On August 1, 1986, the fully reopened Breakers Hotel was placed under the management of Jack Wrather's Wrather Port Properties, which also managed the city's major tourist destinations, the Spruce Goose and the Queen Mary. At this point, the Breakers contained 242 guest rooms, including 20 suites, a restaurant and night club on the top floor, and a ballroom restored to its original 1920s decor. The Sky Room, which had been given a Polynesian theme by prior owners, was renovated in an Art Deco style. At the time of the re-opening, the Los Angeles Times wrote: "Its 60 years have been a roller-coaster ride of ups and downs, prosperity and penury, bright lights and gloomy emptiness. Just now, its direction is up."

The excitement about the Breakers' restoration was short-lived.
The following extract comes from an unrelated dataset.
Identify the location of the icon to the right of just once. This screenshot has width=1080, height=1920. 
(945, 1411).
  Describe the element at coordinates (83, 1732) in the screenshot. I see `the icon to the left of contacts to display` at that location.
The hotel failed to draw a sufficient number of guests to turn a profit and closed its doors again on January 14, 1988.

===Designation as Historic Landmark (1989)===
In 1989, the Breakers, still vacant after its closure in 1988, was designated a Long Beach Historical Landmark, requiring approval from the Cultural Heritage Commission before making any major changes in the building's appearance.

===Senior citizen housing (1990-2015)===
The property was purchased following its 1988 closure by Ocean Boulevard Associates, which spent $23 million on earthquake retrofitting and restoring its 1920s-style Romanesque architecture. The Breakers re-opened in November 1990 as an "Assisted Living" Residence for senior citizens. As of October 1991, the Breakers had 38 residents, with an average age of 84, paying rents starting at $1,000 a month, including three meals a day, housekeeping and local transportation. An in-house Medical Staff provided medication administration and routine activities for those in need of leadership. The facility closed in March 2015, after state authorities revoked its license.
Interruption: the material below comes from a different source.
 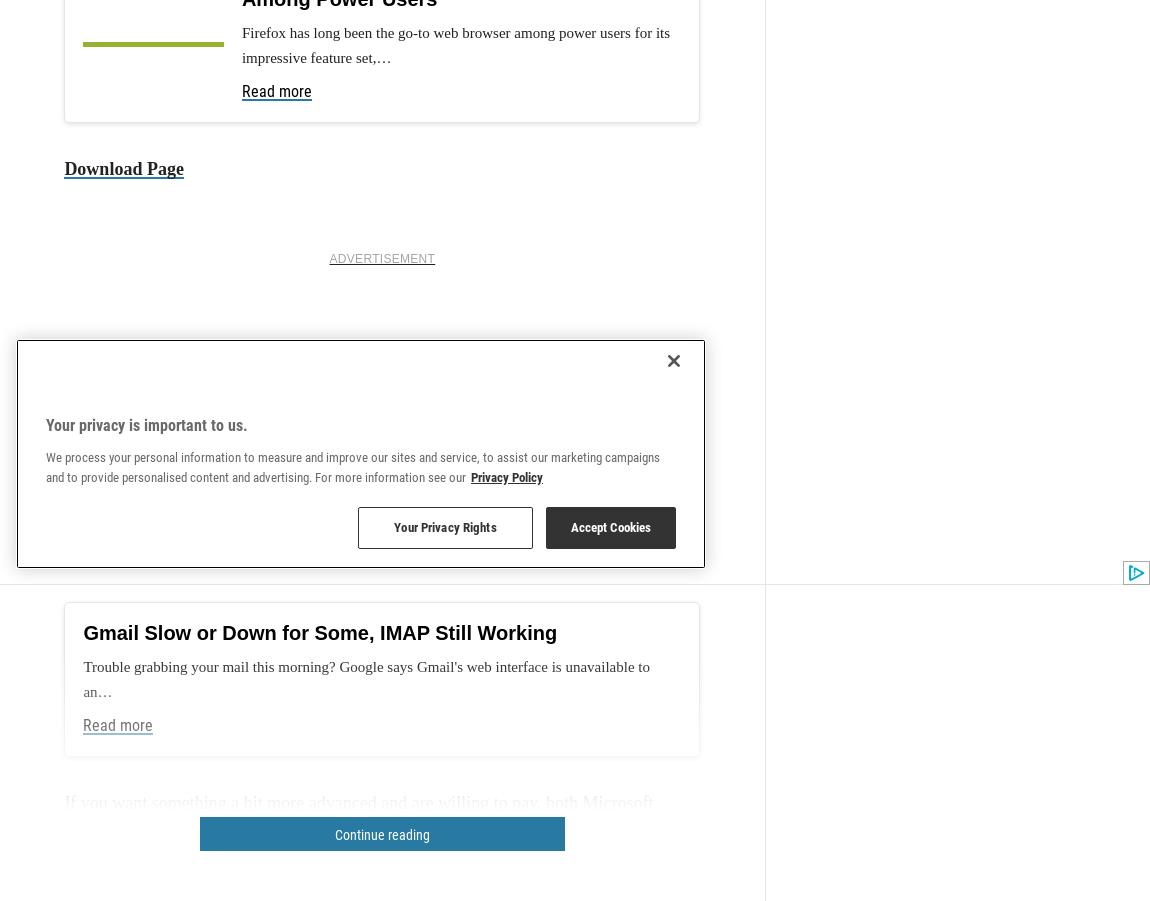 What do you see at coordinates (379, 530) in the screenshot?
I see `'Dropbox is one of the best file synchronization tools around, but you start out with only 2 GB of…'` at bounding box center [379, 530].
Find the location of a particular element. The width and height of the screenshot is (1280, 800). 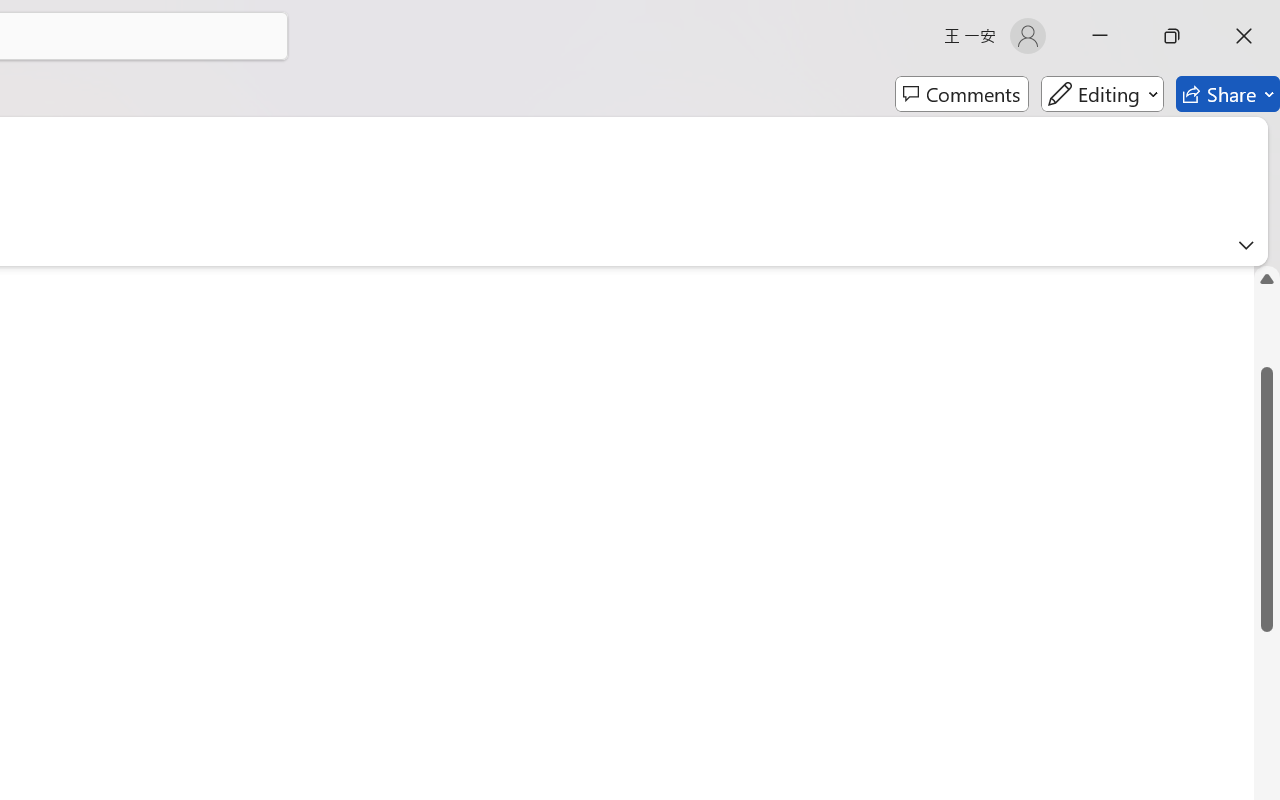

'Restore Down' is located at coordinates (1172, 35).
===Renovated Sky Room (1997-2018)===
In 1997, the Sky Room, originally developed by Conrad Hilton in 1938, was restored and re-opened by the property's new owner Bernard Rosenson. Rosenson restored the Art Deco look of the Sky Room and redesigned it to focus on its 360-degree view. The new Sky Room offered an "ultra-retro menu" and music by a swing and jazz band called the Sky Room Orchestra. The restaurant had a separate entrance and a special dedicated elevator, so that it would not break California laws forbidding restaurants from operating in retirement homes. The restaurant remained open as a separate concessionaire after the retirement home closed and the building was sold, but both the Sky Room and the adjoining Cielo bar closed in April 2018, in preparation for the structure's conversion back to a hotel.

===Restoration as a hotel (2017-Present)===
In November 2017, Pacific6, a Long Beach based investment and development partnership, assembled by Long Beach businessman and philanthropist John Molina with partners Kevin Davis, Robert Gordon, Jon Heiman, Todd Lemmis and David Telling, purchased the building and announced their intention to fully restore the Breakers and operate it as a 185 room luxury boutique hotel, The Breakers Hotel & Spa.

On July 28, 2022, it was announced that the restored hotel would be managed by the luxury Fairmont Hotels and Resorts chain as Fairmont Breakers Long Beach. It reopened on November 19, 2024.